Le blocage de l’inflammation peut conduire à la douleur chronique : étude
Une nouvelle étude canadienne a révélé que l’utilisation d’anti-inflammatoires et de stéroïdes après une blessure peut en fait augmenter les risques de développer des douleurs chroniques.
L’étude, menée par des chercheurs de l’Université McGill et des scientifiques italiens, a révélé que la récupération normale d’une blessure douloureuse implique une inflammation, et que le blocage de cette inflammation par des médicaments pourrait avoir des effets négatifs sur la durée de l’affection, entraînant une « douleur plus difficile à traiter. »
Jeffrey Mogil, auteur de l’étude et professeur de psychologie à l’Université McGill, affirme que ces résultats remettent en question les « pratiques conventionnelles » généralement utilisées pour soulager la douleur aiguë.
« Pendant plusieurs décennies, la pratique médicale standard a consisté à traiter la douleur avec des médicaments anti-inflammatoires. Mais nous avons découvert que cette solution à court terme pouvait entraîner des problèmes à plus long terme », a déclaré Mogil dans un communiqué de presse.
Les résultats ont été publiés la semaine dernière dans la revue à comité de lecture Science Translational Medicine.
Dans cette étude, les chercheurs ont examiné les mécanismes de la douleur à la fois dans les cellules sanguines humaines et chez les souris. Ils ont découvert que les neutrophiles, qui sont un type de globules blancs qui aident à combattre les infections, jouent un rôle clé dans la résolution de la douleur aiguë.
Selon Mogil, les neutrophiles « dominent » les premiers stades de l’inflammation et contribuent à préparer le terrain pour la réparation des lésions tissulaires.
« L’inflammation se produit pour une raison, et il semble qu’il soit dangereux d’interférer avec elle », a-t-il déclaré.
En bloquant les neutrophiles chez les souris, les chercheurs ont constaté que leur douleur était prolongée jusqu’à dix fois la durée normale, comme en témoigne leur sensibilité au toucher.

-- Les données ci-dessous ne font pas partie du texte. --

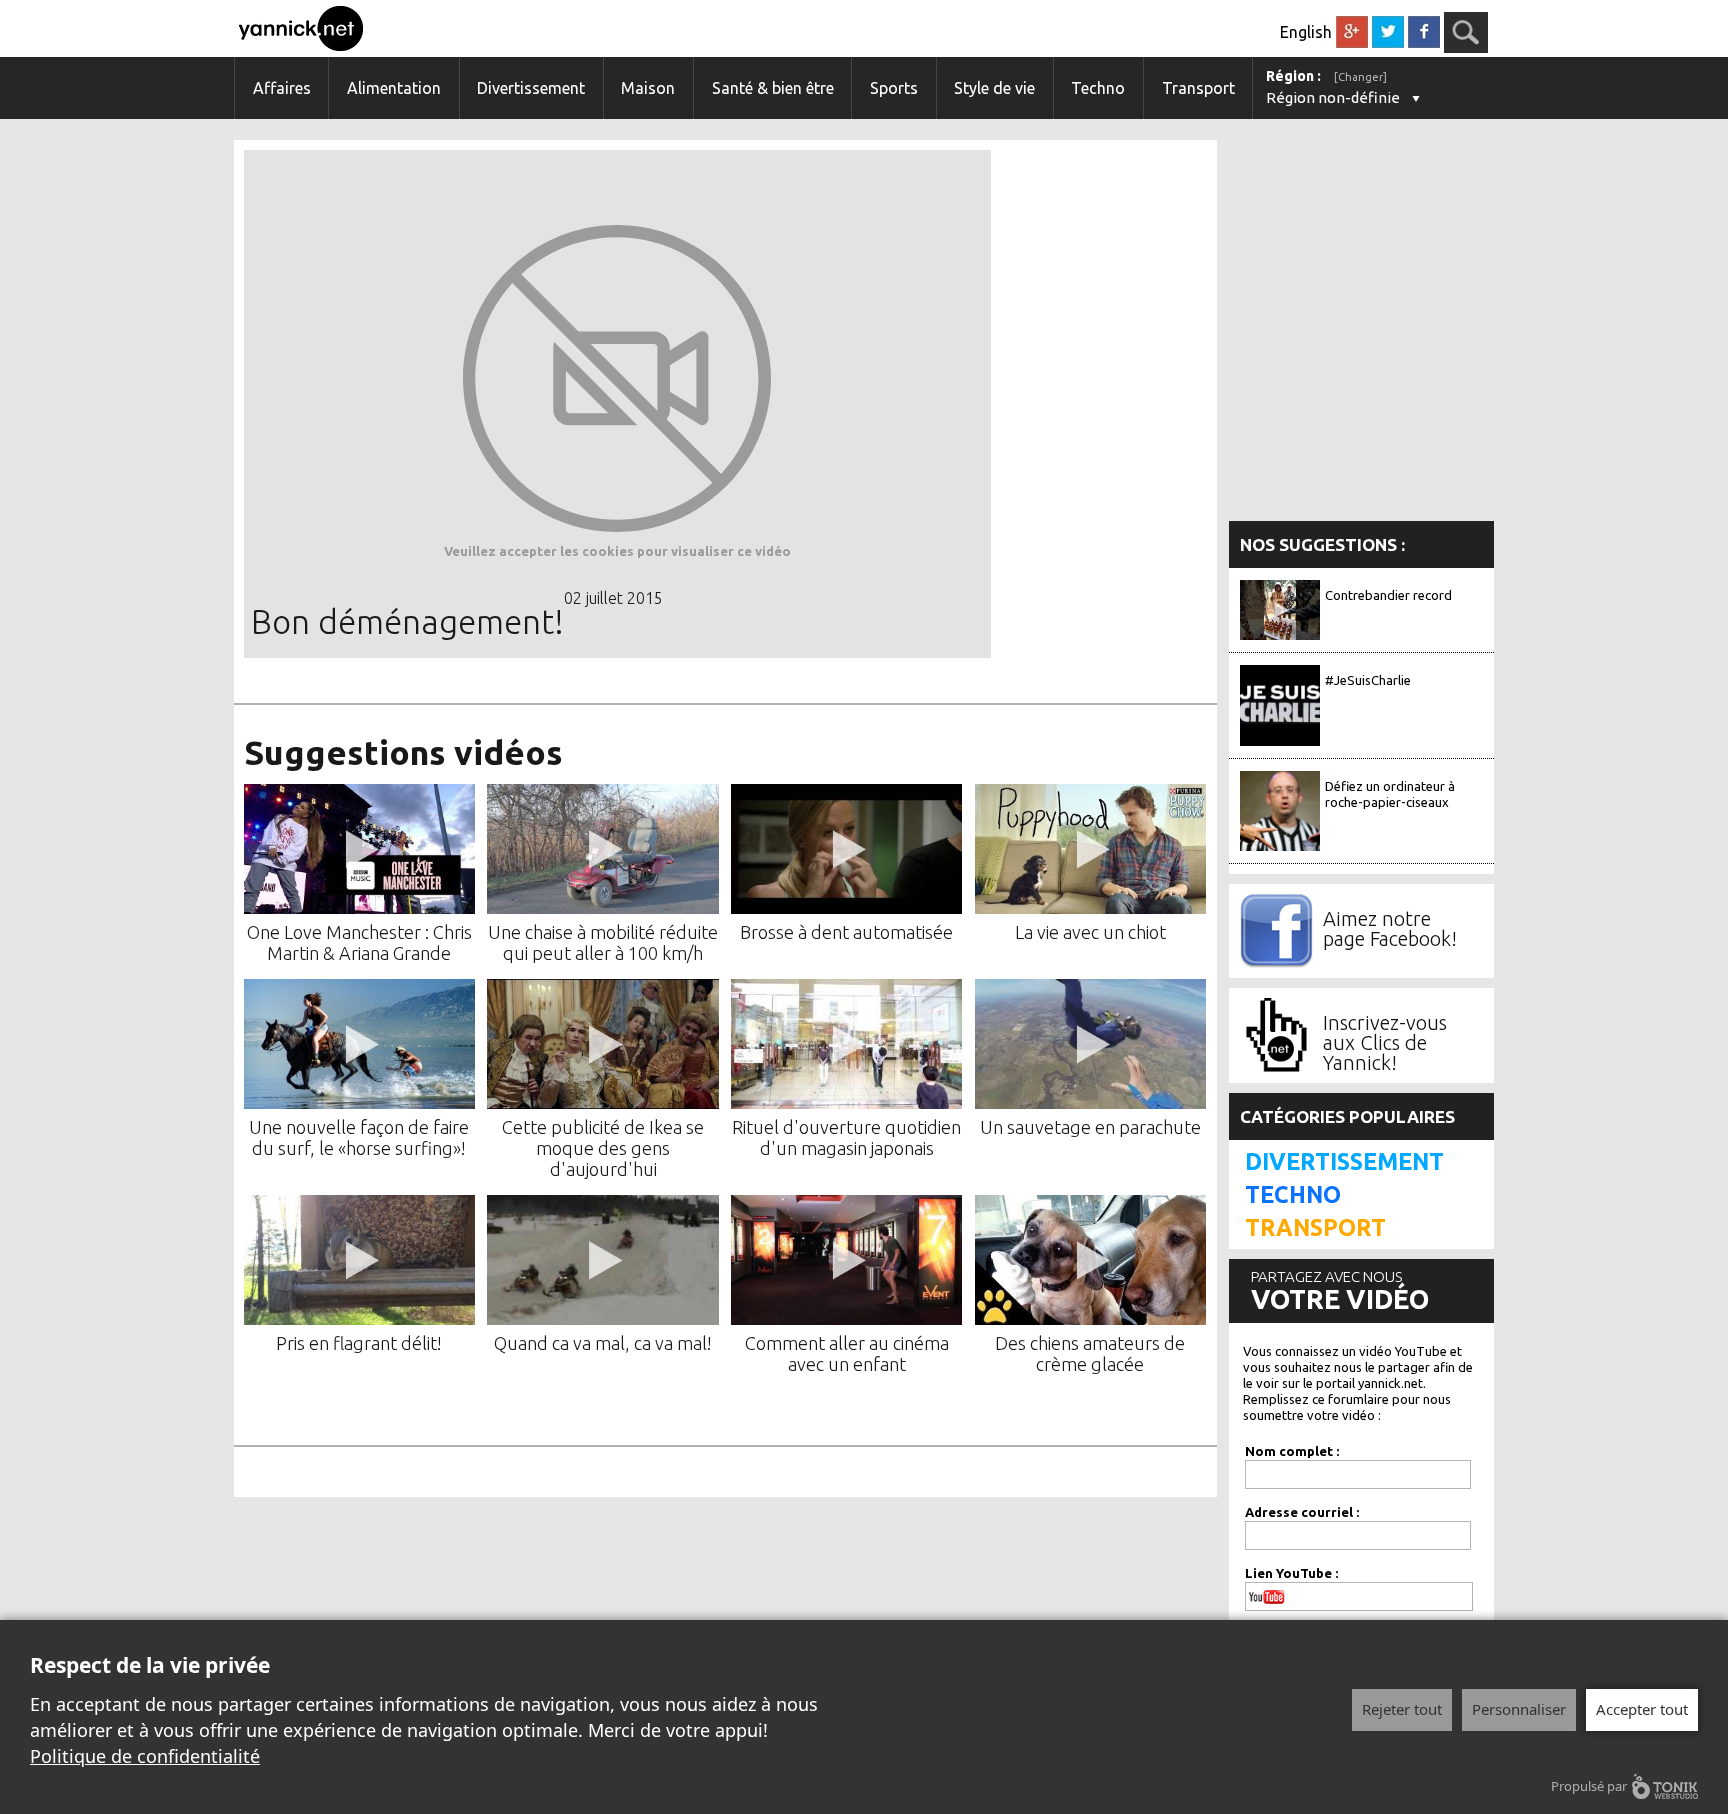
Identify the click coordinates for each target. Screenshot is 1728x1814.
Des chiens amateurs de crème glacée (1090, 1353)
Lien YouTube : (1291, 1573)
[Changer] (1360, 77)
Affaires (282, 88)
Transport (1198, 88)
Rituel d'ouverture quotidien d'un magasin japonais (846, 1137)
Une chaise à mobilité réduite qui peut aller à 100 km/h (603, 942)
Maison (648, 88)
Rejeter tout (1402, 1709)
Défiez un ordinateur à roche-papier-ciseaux (1390, 794)
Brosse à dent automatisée (846, 932)
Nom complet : (1292, 1451)
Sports (894, 88)
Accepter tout (1642, 1709)
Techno (1098, 88)
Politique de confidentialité (145, 1756)
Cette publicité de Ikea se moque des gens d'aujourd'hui (603, 1148)
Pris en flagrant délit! (359, 1343)
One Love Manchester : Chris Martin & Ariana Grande (359, 942)
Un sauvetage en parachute (1090, 1127)
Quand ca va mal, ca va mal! (603, 1343)
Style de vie (994, 88)
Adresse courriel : (1302, 1512)
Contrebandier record (1388, 595)
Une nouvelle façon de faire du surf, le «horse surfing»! (359, 1137)
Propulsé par (1589, 1786)
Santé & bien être (773, 88)
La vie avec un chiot (1090, 932)
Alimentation (394, 88)
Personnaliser (1519, 1709)
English (1306, 32)
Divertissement (531, 88)
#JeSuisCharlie (1368, 680)
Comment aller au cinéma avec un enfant (847, 1353)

Traiter la douleur avec des médicaments anti-inflammatoires et des stéroïdes, tels que la dexaméthasone et le diclofénac, a également produit le même résultat, bien qu’ils soient efficaces contre la douleur au début, selon l’étude.
Les chercheurs ont également examiné les cellules sanguines humaines de 98 patients souffrant de douleurs lombaires aiguës afin de rechercher des marqueurs d’inflammation. Ils ont réexaminé ces marqueurs lors d’un suivi de trois mois afin de comparer ceux qui souffraient encore de douleurs et ceux qui n’en souffraient plus.
Les patients dont la douleur avait disparu présentaient une inflammation plus importante lors de la première analyse, selon l’étude. Lors du second examen, les chercheurs rapportent que leurs cellules sanguines ont montré un changement dans l’expression des gènes.
« En analysant les gènes des personnes souffrant de douleurs lombaires, nous avons observé des changements actifs dans les gènes au fil du temps chez les personnes dont les douleurs ont disparu. Les changements dans les cellules sanguines et leur activité semblent être le facteur le plus important », a déclaré Luda Diatchenko, professeur à l’Université McGill, dans le communiqué.
Diatchenko a déclaré que l’étude montre que « la résolution de la douleur est en fait un processus biologique actif. »
L’étude a également révélé que les personnes prenant d’autres analgésiques, tels que l’acétaminophène, communément appelé Tylenol, étaient moins susceptibles de souffrir de douleurs chroniques que celles prenant des médicaments anti-inflammatoires.
Bien que ces résultats n’aient pas encore été directement testés sur des humains, ils renforcent ceux d’une analyse distincte portant sur 500 000 personnes au Royaume-Uni, qui a révélé que les personnes prenant des anti-inflammatoires tels que l’ibuprofène, le naproxène et le diclofénac pour traiter leur blessure étaient plus susceptibles de souffrir de douleurs deux à dix ans plus tard.
Le Dr Massimo Allegri de l’hôpital Policlinico de Monza en Italie et de l’Ensemble Hospitalier de la Cote en Suisse a déclaré dans le communiqué que l’étude suggère qu’il est peut-être temps de « reconsidérer la façon dont nous traitons la douleur aiguë », en utilisant d’abord d’autres moyens qui n’interfèrent pas avec l’inflammation du corps.
Cependant, les auteurs de l’étude affirment que d’autres recherches sont nécessaires pour étudier plus en profondeur les effets à long terme des médicaments anti-inflammatoires sur la douleur.
Les chercheurs affirment que leurs résultats devraient être suivis d’essais cliniques afin de comparer directement les anti-inflammatoires avec d’autres analgésiques qui soulagent les maux et les douleurs mais ne perturbent pas l’inflammation.